A support person for a child is defined in the Youth Justice Act by reference to the Police Powers and Responsibilities Act 2000 (Qld) (sch 6) as including:
- a parent of the child, including a person who has lawful custody of a child or a person with day-to-day control of a child
- a lawyer acting for the child
- a person acting for the child and employed by an agency whose primary purpose is to provide legal services
- an adult relative or friend nominated by the child
- a justice of the peace upon police request if none of the above are available.
It is always open to the child to nominate who they want, and this could be a youth worker or other trusted adult. In practice, the police often select the support person. A common example is the use of justices of the peace who are often unknown to the child.
The Youth Justice Act does not define the role of the support person but it has been noted that the support person should provide general comfort and support to the child, and ensure that the child being interviewed is not placed under undue pressure, which includes:
- ensuring the child knows what is happening and understands their right not to answer questions
- attending to practical matters (e.g. appropriate time and length of the interview, appropriate toilet and meal breaks)
- attending to the need to take medication and any other medical issues
- ensuring the appropriateness of the language used for that child
- ensuring an appropriate questioning process (e.g. not to ask more than one question at a time)

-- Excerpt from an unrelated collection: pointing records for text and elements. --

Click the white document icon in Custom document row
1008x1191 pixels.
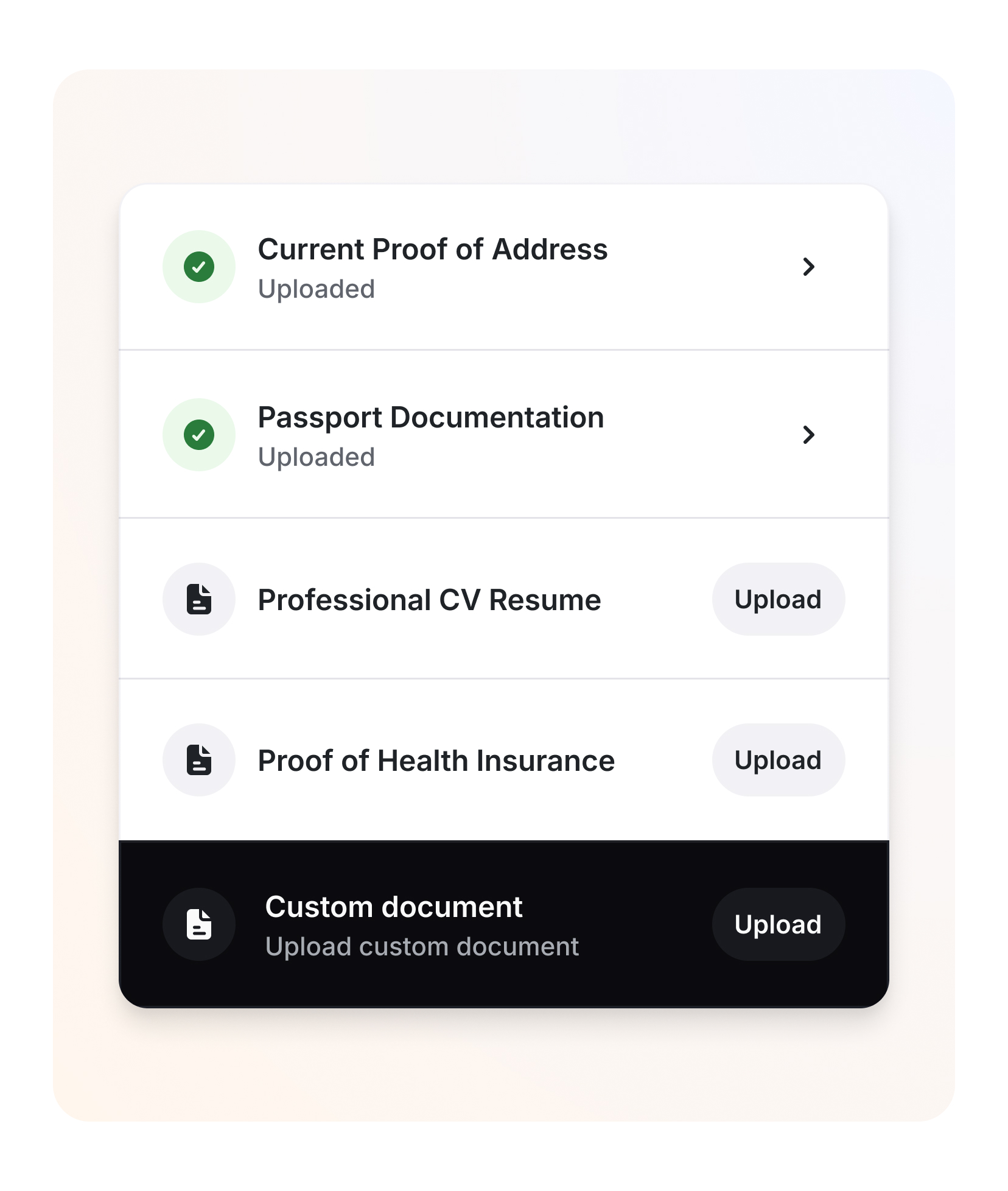point(199,924)
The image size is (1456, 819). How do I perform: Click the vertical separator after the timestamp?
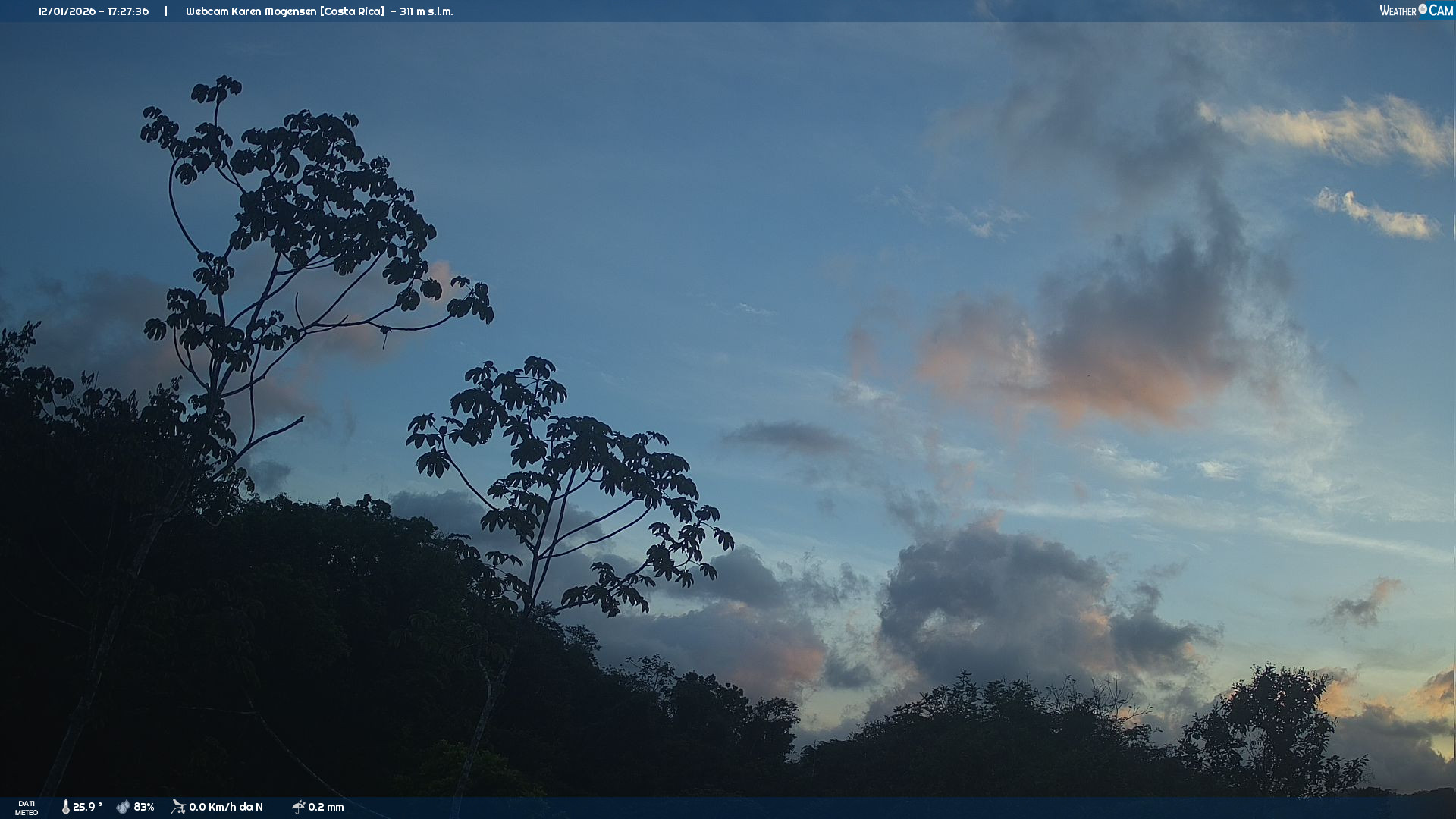pos(166,11)
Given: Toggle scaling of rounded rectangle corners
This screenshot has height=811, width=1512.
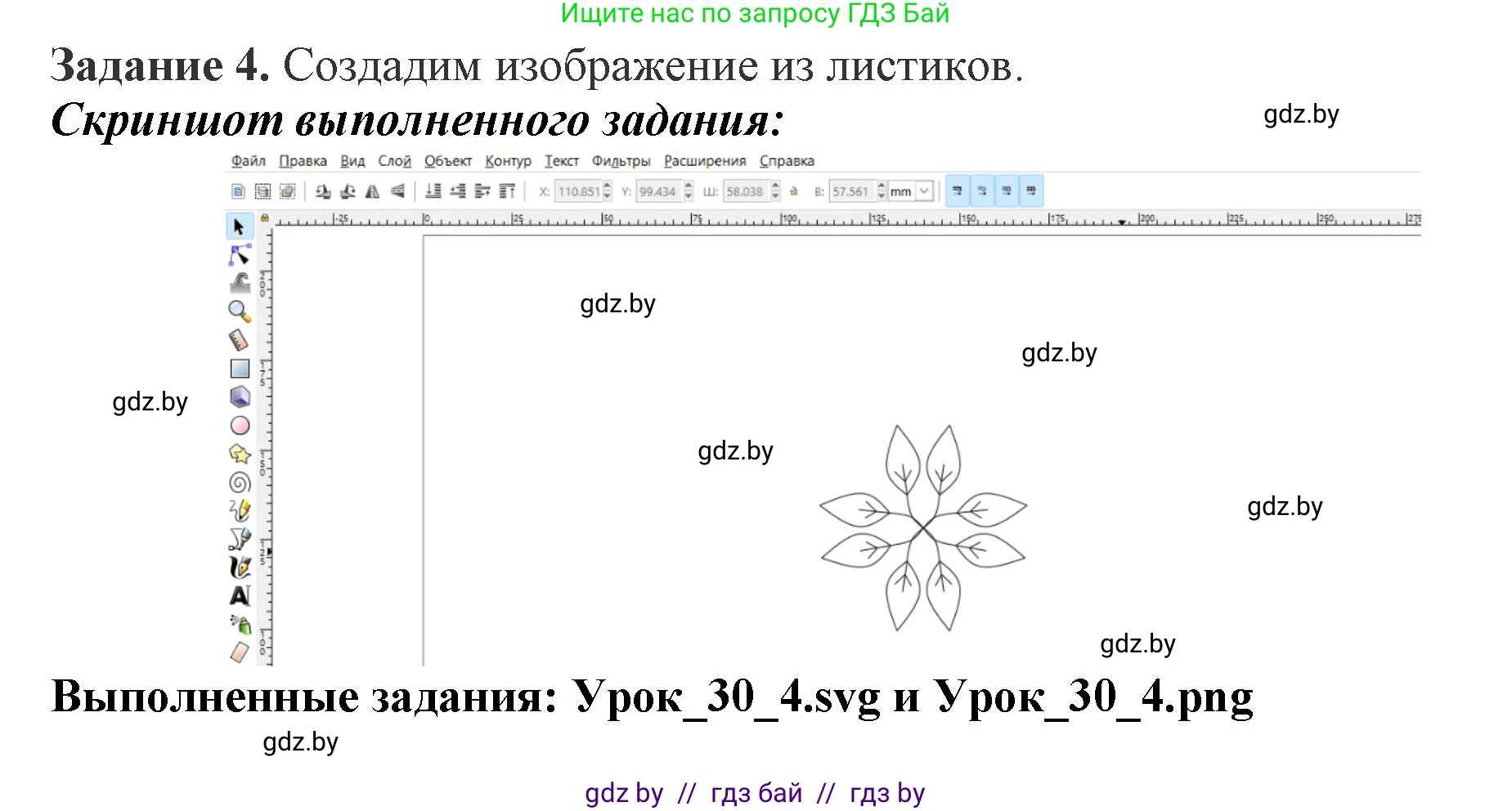Looking at the screenshot, I should [x=981, y=190].
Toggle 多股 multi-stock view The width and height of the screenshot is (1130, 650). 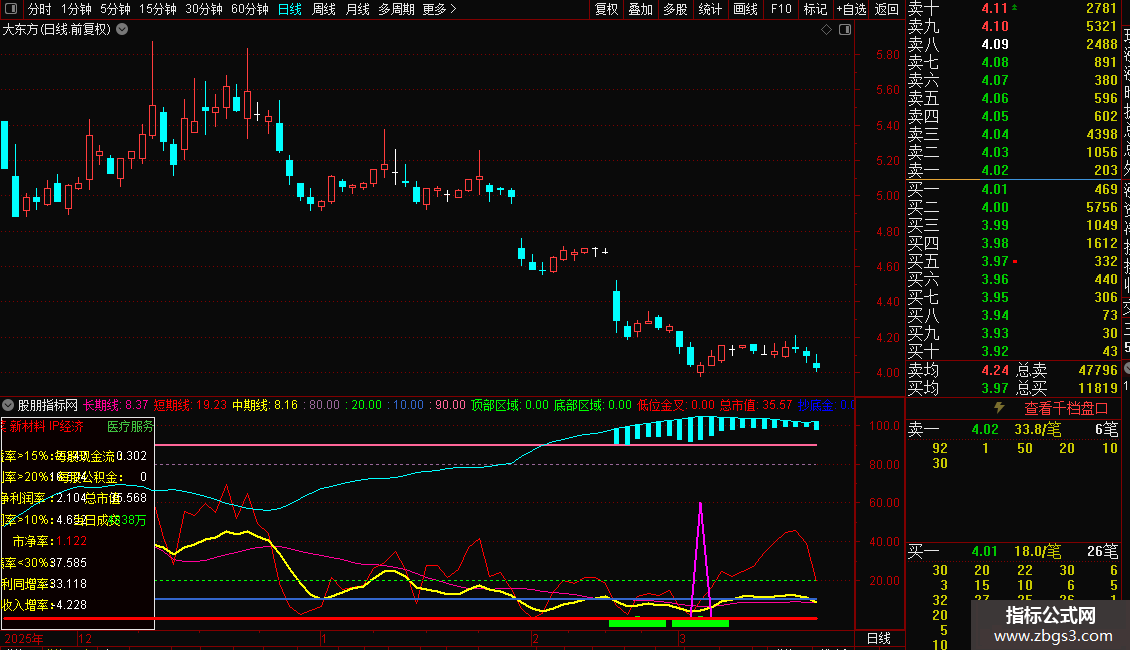click(675, 9)
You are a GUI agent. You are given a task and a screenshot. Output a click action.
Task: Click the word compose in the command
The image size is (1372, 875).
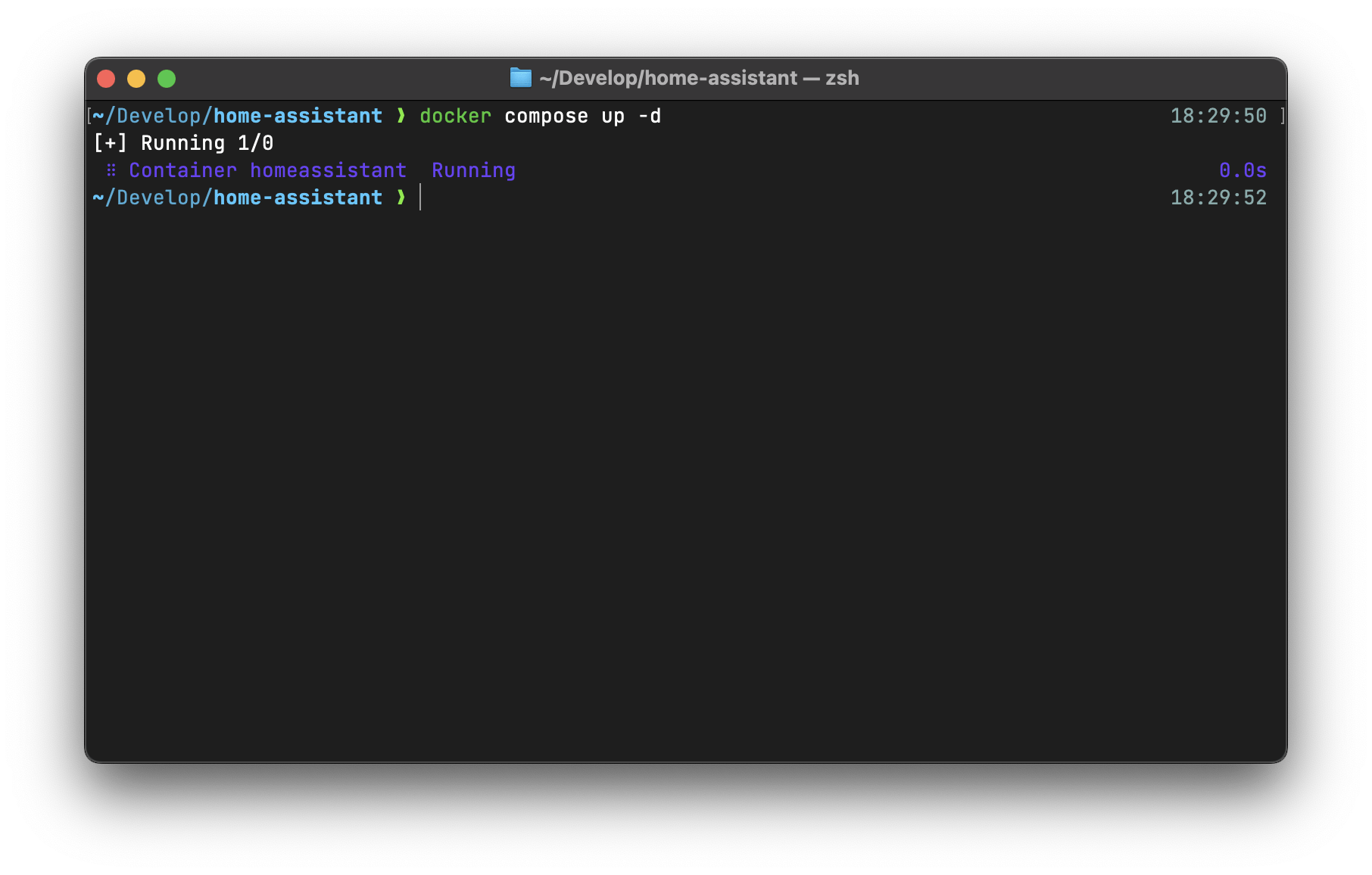point(546,116)
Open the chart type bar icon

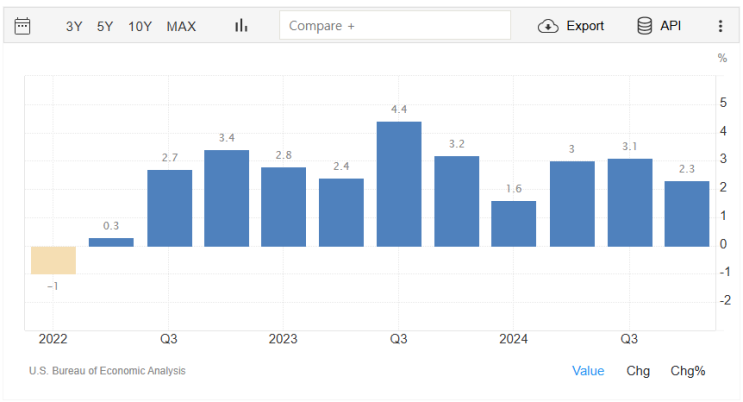(x=241, y=26)
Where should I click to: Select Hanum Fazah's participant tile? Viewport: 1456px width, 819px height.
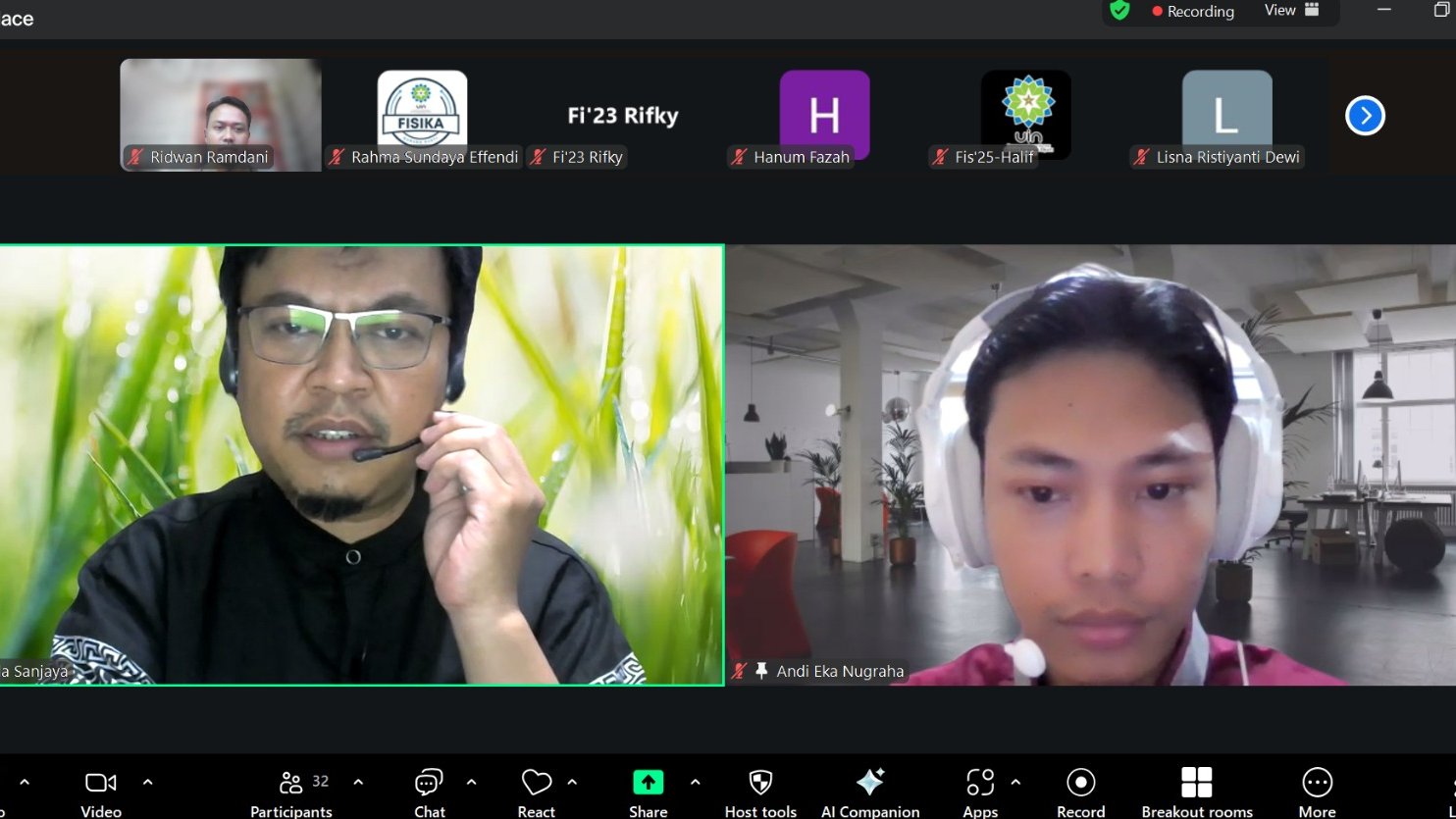pos(824,115)
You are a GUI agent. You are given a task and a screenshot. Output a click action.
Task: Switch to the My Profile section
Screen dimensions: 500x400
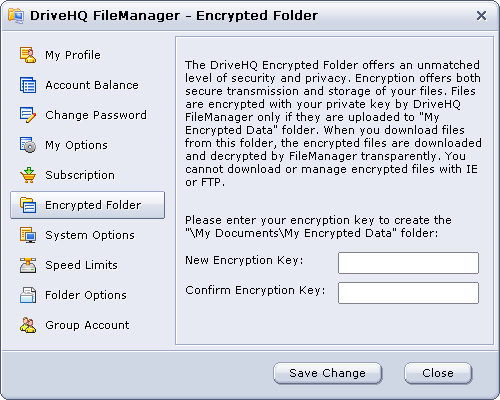[73, 55]
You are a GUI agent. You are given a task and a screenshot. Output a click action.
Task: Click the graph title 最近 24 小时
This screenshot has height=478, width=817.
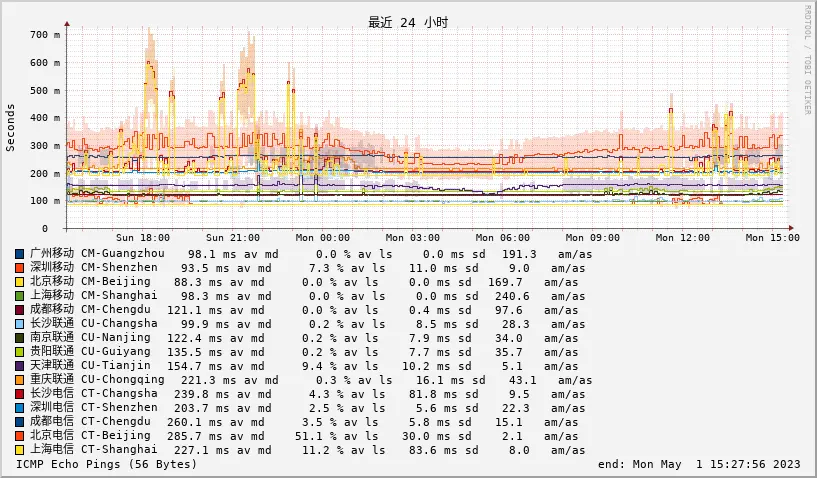point(407,22)

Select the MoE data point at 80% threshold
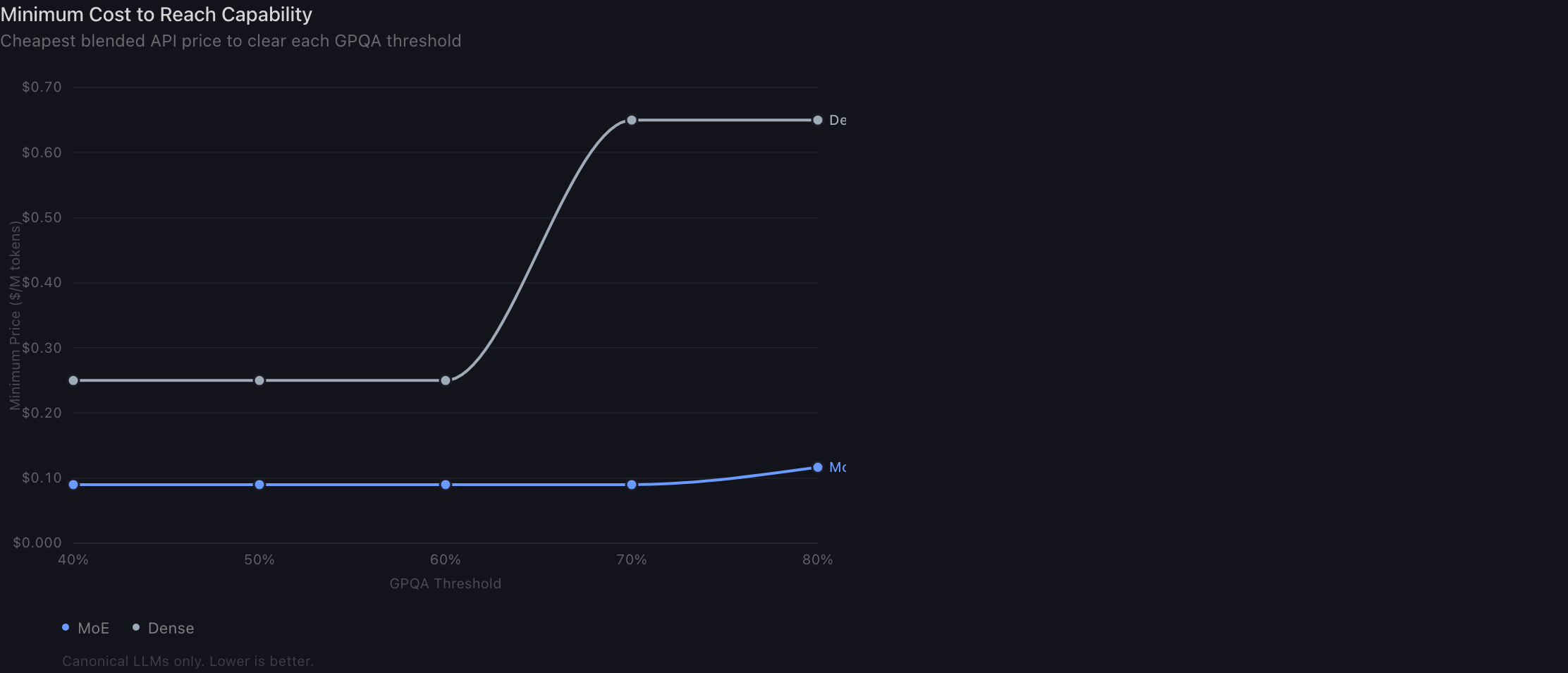pos(818,467)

- the support person should not be someone who is intimidating in relation to the child which would mitigate against the child feeling supported. This could include a parent.
However, a court can allow a child’s statement to be used in evidence where a support person was not present if it is satisfied there were proper and sufficient reasons for the absence of a support person and in the circumstances the statement should be admitted (s 29(2) Youth Justice Act).
Commencing court proceedings
Before taking a matter to court, the police must consider:
- taking no action
- diverting the child from court by:
- cautioning the child
- referring the offence to a restorative justice process
- providing an opportunity to attend a drug diversion assessment program for minor drugs offences
- providing an opportunity to attend a graffiti removal program for a graffiti offence (s 11(1) Youth Justice Act).
If police consider that taking one of the above steps is appropriate, then they must take that course of action.
In deciding the above, the police must consider:
- the circumstances of the alleged offence
- the child’s criminal history, any previous cautions the child has received, or any other actions taken in relation to the child for any other criminal matters (s 11(2) Youth Justice Act).